▶ **EXERCISE DETAILS**
Pull every line holding the string "computer" from the records below.

RAW DATA section start

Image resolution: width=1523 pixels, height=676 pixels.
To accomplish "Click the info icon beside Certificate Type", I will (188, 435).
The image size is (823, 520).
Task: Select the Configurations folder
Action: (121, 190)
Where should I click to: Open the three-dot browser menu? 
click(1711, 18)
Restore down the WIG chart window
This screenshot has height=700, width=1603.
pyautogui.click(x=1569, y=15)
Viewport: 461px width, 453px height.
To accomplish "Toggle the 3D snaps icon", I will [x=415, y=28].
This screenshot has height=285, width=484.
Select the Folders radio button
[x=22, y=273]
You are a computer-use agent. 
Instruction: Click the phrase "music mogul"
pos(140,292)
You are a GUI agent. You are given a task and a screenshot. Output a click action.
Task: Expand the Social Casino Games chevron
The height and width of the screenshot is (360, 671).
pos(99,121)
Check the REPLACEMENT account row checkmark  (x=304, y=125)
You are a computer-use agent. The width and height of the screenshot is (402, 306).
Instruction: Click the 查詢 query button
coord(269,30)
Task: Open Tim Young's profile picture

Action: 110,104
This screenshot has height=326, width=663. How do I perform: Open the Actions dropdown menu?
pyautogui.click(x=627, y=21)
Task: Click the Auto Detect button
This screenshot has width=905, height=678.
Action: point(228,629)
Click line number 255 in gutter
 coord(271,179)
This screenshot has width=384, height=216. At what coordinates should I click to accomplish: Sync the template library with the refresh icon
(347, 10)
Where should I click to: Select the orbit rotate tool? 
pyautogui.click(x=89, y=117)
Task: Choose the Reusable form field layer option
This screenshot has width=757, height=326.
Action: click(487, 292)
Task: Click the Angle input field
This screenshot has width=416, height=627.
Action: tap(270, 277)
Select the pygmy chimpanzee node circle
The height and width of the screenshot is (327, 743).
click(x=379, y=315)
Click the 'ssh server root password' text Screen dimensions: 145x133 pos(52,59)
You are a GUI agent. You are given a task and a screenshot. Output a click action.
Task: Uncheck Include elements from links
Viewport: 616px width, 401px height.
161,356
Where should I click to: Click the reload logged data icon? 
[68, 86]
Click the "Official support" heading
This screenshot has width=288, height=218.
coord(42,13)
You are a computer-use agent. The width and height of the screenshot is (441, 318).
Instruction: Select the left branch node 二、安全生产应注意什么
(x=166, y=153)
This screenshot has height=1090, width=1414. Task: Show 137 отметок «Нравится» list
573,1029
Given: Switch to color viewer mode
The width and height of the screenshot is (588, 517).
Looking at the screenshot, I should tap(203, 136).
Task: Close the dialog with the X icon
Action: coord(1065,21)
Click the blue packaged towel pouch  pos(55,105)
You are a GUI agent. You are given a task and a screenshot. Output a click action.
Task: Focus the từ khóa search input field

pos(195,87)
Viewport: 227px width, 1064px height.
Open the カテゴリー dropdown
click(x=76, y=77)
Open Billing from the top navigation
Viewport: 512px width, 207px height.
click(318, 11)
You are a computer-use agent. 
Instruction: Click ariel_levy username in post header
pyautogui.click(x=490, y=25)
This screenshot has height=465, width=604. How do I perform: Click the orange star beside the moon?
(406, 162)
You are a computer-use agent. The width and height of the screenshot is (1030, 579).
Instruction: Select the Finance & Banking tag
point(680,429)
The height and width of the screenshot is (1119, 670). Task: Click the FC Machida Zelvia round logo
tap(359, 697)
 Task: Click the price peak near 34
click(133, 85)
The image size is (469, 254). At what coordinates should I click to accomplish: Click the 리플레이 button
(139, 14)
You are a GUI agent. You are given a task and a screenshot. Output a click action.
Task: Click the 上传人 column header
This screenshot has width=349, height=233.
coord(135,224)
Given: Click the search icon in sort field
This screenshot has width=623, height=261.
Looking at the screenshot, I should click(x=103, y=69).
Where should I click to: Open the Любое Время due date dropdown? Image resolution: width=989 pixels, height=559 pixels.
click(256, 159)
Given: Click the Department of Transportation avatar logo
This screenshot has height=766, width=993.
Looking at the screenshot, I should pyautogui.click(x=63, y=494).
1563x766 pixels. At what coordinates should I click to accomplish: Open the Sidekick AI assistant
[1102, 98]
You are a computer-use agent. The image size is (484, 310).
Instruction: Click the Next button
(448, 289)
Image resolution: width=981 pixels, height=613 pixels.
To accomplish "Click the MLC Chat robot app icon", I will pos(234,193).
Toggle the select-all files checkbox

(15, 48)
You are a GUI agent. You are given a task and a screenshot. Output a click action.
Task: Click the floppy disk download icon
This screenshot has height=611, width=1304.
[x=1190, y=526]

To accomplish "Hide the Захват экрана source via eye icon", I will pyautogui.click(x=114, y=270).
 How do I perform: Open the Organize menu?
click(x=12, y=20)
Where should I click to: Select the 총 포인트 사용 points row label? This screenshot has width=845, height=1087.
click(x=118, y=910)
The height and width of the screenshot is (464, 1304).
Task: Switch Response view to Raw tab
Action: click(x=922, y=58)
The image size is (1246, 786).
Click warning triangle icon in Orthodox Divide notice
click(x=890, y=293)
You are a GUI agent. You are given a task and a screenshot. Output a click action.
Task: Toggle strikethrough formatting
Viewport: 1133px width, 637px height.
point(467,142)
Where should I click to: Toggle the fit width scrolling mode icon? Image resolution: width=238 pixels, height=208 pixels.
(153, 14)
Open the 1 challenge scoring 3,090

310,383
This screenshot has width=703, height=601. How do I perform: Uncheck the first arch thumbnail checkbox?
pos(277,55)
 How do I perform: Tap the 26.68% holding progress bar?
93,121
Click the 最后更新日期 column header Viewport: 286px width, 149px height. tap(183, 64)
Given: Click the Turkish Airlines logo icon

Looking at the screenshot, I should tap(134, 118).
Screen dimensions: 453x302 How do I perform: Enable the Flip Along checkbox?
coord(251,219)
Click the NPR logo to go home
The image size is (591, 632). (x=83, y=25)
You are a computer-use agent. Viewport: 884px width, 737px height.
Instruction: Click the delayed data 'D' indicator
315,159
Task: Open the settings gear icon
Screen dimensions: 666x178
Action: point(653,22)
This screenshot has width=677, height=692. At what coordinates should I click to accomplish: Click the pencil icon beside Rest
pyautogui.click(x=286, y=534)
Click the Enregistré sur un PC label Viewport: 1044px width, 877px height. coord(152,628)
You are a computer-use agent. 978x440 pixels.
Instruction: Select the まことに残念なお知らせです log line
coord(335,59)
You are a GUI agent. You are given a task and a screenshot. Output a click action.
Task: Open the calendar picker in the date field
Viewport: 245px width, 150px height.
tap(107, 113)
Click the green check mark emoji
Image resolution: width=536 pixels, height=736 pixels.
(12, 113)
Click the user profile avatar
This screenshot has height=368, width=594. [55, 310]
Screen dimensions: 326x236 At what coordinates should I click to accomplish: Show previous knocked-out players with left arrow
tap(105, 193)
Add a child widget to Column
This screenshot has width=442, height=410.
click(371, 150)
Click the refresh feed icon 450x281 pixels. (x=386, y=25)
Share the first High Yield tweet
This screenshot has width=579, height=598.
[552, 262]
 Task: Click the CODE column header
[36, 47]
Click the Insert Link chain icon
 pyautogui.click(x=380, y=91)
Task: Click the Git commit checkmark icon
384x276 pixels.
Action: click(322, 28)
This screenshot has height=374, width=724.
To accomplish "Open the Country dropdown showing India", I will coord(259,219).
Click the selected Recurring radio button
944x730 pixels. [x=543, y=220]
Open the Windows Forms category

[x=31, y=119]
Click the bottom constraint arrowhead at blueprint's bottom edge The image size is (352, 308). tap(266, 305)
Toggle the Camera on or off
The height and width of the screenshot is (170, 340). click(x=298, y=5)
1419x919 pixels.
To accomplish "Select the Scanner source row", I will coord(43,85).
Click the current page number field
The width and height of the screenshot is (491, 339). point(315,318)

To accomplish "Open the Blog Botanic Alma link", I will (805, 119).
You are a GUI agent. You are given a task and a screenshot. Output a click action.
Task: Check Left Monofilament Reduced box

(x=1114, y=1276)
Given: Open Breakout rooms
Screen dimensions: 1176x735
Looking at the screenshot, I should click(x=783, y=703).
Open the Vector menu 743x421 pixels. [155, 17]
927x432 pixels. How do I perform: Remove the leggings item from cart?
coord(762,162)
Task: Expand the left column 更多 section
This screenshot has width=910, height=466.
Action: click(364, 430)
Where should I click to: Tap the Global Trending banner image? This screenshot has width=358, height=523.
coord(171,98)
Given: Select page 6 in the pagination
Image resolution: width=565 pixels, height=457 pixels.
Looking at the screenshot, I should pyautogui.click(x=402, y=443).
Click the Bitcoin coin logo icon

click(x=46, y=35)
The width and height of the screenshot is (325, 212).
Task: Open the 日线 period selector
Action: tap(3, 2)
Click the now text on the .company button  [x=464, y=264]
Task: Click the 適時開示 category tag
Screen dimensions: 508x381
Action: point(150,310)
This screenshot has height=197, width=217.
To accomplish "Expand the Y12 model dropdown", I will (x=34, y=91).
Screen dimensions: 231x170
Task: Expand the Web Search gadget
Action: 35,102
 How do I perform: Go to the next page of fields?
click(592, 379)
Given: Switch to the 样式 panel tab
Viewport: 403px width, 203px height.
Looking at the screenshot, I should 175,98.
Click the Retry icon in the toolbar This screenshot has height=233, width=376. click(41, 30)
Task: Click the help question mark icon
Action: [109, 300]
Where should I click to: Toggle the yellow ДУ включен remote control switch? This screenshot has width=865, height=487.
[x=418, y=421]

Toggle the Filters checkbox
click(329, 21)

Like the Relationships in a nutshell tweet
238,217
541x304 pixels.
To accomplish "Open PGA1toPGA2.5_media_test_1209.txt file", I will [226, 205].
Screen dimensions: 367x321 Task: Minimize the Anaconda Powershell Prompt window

RAW DATA section end

▶ **OUTPUT OF THE EXERCISE**
You are a computer-use agent. 
You are a computer-use agent. The width and height of the screenshot is (402, 306).
You are a computer-use agent. The width and height of the screenshot is (441, 318).
You are a computer-use agent. 
You are a computer-use agent. The width and height of the screenshot is (1030, 579).
You are a computer-use agent. The image size is (484, 310).
You are a computer-use agent. Viewport: 884px width, 737px height.
You are a computer-use agent. 978x440 pixels.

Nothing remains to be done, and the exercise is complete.